(Stored items)
Segment Open

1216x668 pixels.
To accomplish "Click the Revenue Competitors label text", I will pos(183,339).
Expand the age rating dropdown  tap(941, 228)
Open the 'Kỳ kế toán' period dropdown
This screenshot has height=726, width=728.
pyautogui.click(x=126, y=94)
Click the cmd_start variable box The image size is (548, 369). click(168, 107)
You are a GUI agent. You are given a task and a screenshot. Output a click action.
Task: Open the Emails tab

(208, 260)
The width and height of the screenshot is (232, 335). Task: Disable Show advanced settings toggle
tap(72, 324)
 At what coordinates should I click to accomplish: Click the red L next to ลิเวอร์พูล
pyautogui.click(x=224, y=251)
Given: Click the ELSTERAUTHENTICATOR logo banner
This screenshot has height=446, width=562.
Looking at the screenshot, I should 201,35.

Segment Closed
Segment Open

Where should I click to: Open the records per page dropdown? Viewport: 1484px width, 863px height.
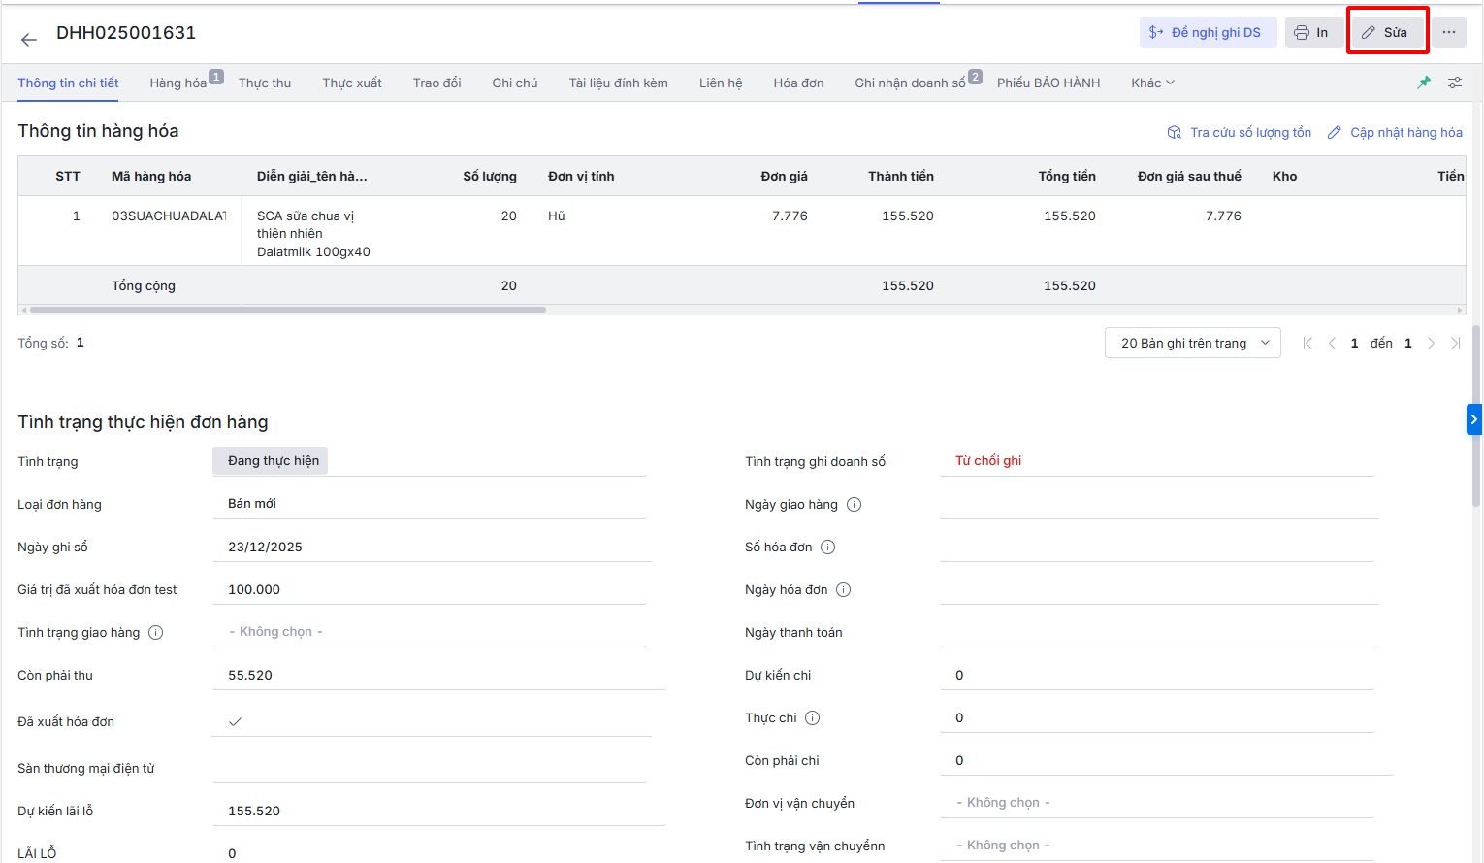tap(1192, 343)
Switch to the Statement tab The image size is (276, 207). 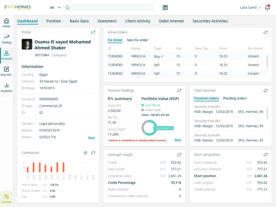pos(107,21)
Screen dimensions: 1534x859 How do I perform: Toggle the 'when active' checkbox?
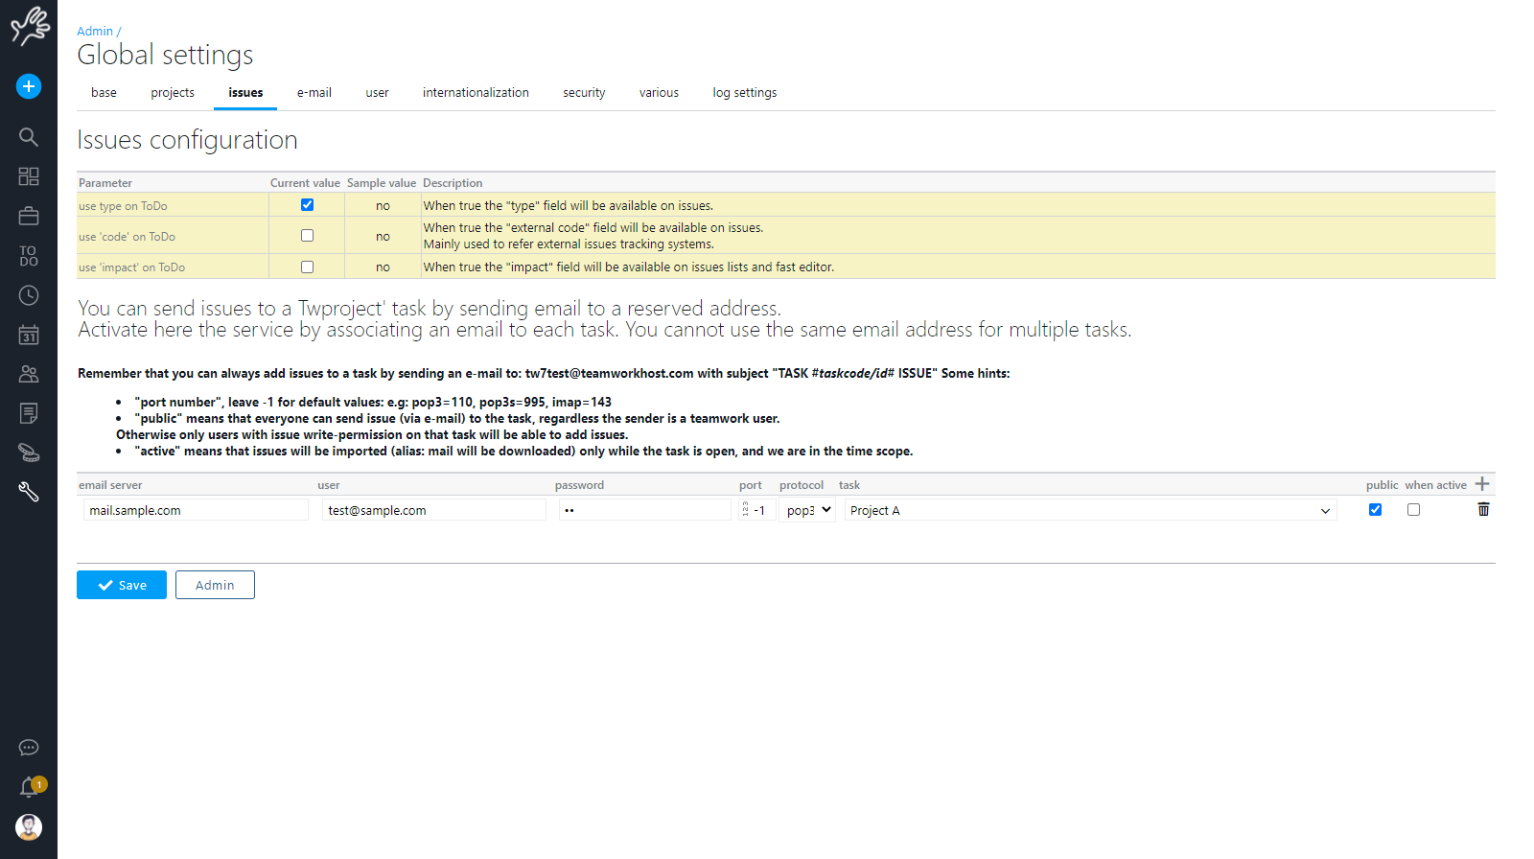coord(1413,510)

Segment Closed

*Task prompt*.
Looking at the data above, return every line from the one with "1216x668 pixels." down to the one with "Click the cmd_start", exactly and inclusively.

*Written answer*.
1216x668 pixels.
To accomplish "Click the Revenue Competitors label text", I will pos(183,339).
Expand the age rating dropdown  tap(941, 228)
Open the 'Kỳ kế toán' period dropdown
This screenshot has height=726, width=728.
pyautogui.click(x=126, y=94)
Click the cmd_start variable box The image size is (548, 369). click(168, 107)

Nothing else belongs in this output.